Um dos fascínios dos fósseis está no seu poder em suscitar questões. E um grande exemplo é o dos fósseis do Archaeopteryx, que já foi considerado a primeira ave e agora é uma dino-ave, ou seja, está na transição entre os dinossauros e as aves. Mas já voava como as aves que vimos hoje no céu? Como as respostas às questões lançadas pelos fósseis estão neles próprios, uma equipa de cientistas fez uma análise a três exemplares de Archaopteryx no Laboratório Europeu de Radiações Sincrotrão (ESRF), uma poderosa máquina de raios X em Grenoble (França). Percebeu-se que estas dino-aves teriam um voo activo que lhes possibilitaria percorrer pequenas distâncias e que seria diferente do voo das aves modernas. Esta “descolagem” do Archaopteryx foi divulgada esta terça-feira na revista científica Nature Communications e é a primeira prova sólida e directa de que seria um voador activo.
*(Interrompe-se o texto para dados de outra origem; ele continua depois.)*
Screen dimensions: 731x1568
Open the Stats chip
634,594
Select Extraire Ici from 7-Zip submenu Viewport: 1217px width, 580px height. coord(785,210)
O Archaopteryx viveu no período do Jurássico (há cerca de 200 milhões a 140 milhões de anos). Desde meados do século XIX, já se descobriram 11 exemplares de Archaopteryx. Os três exemplares agora analisados estão todos na Alemanha e são identificados no artigo como o quinto exemplar, que se chama “Exemplar de Eichstätt”, porque está no Museu Jura, na cidade de Eichstätt; o sétimo exemplar, conhecido como “Exemplar de Munique”, pertence ao Museu de Paleontologia de Munique; e o nono exemplar, vulgarmente chamado “Asa de Frango”, está no Museu Bürgermeister-Müller.

Estes exemplares terão habitado um ambiente com matagais, ilhas e lagoas, situado no que é hoje a Baviera, na Alemanha. Não eram grandes: tinham o tamanho de pombas grandes. E, se até ao final do século XX, o Archaopteryx foi considerado a “primeira ave”, depois ficou classificado na transição entre os dinossauros e as aves.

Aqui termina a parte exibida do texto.